TASK DIRECTIONS
Please output exactly the lines from the one containing "This screenshot has width=1024, height=576." through the end of the records below, leaving out any pictures.

Items from a data source
◆ ◆ ◆

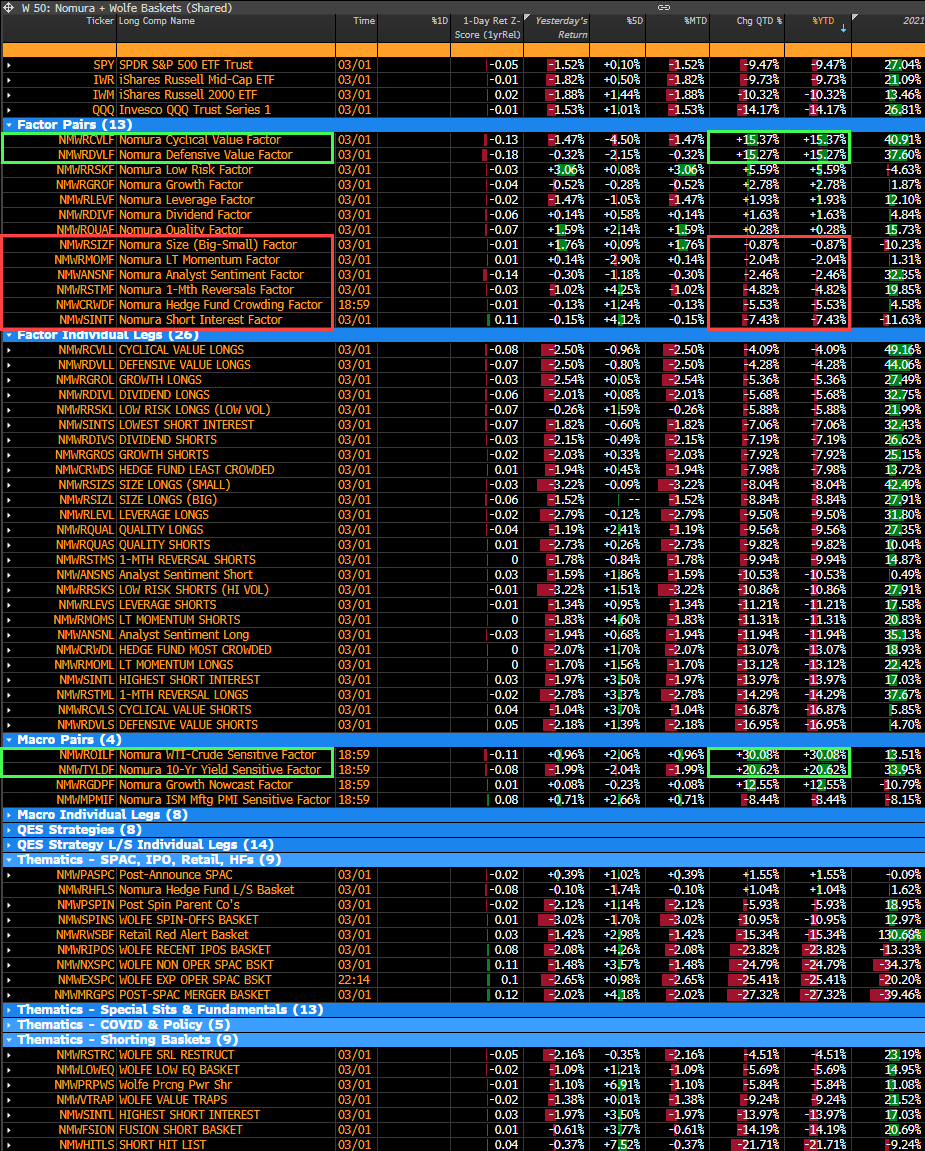Expand the Macro Individual Legs (8) group

point(9,815)
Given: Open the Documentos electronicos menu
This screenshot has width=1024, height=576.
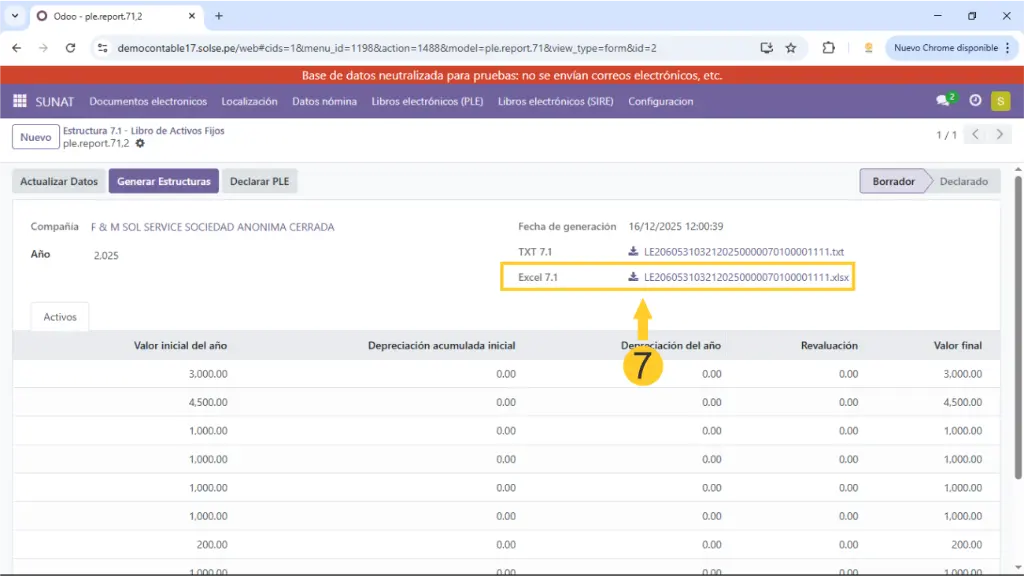Looking at the screenshot, I should click(148, 101).
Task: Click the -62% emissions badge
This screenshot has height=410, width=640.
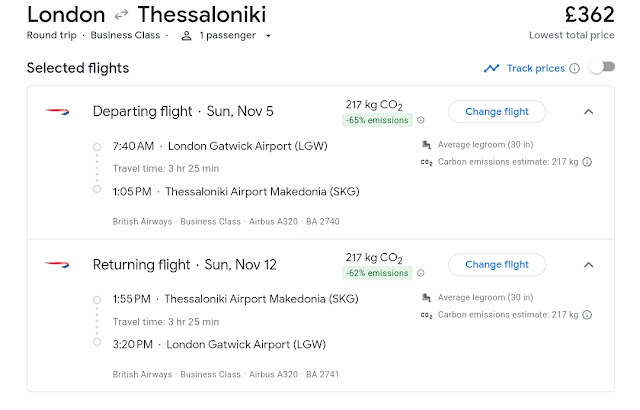Action: (x=378, y=274)
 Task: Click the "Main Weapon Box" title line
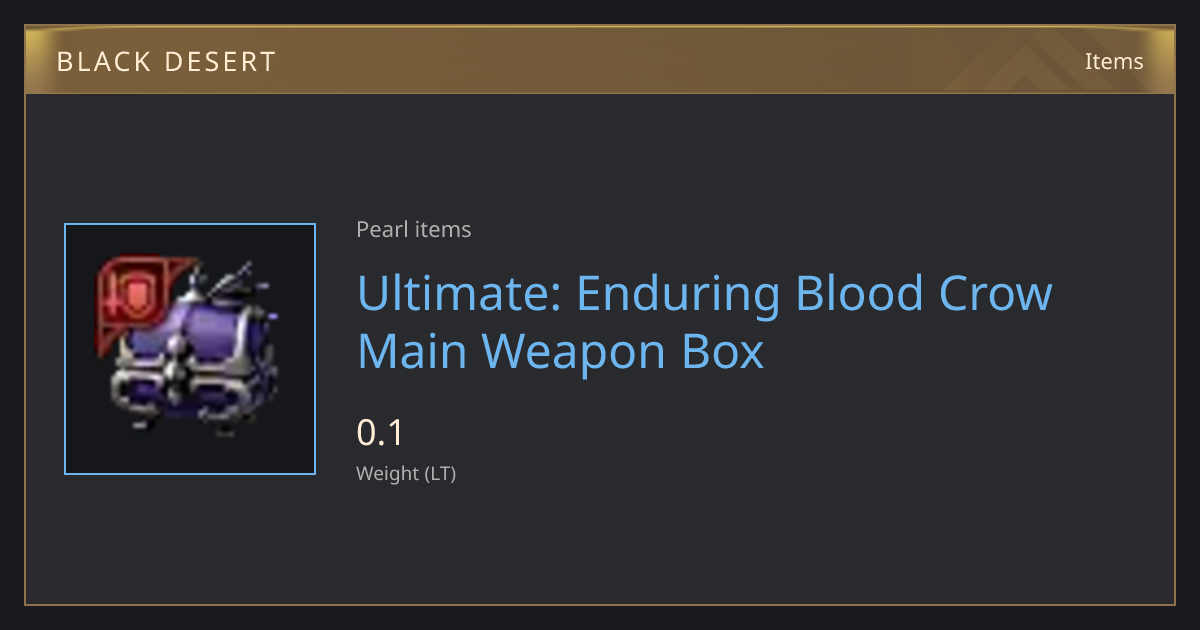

◆ ◆ ◆

THE COMPLETED TASK
This screenshot has width=1024, height=576.
Looking at the screenshot, I should click(148, 101).
Task: Click the -62% emissions badge
This screenshot has height=410, width=640.
Action: (x=378, y=274)
 Task: Click the "Main Weapon Box" title line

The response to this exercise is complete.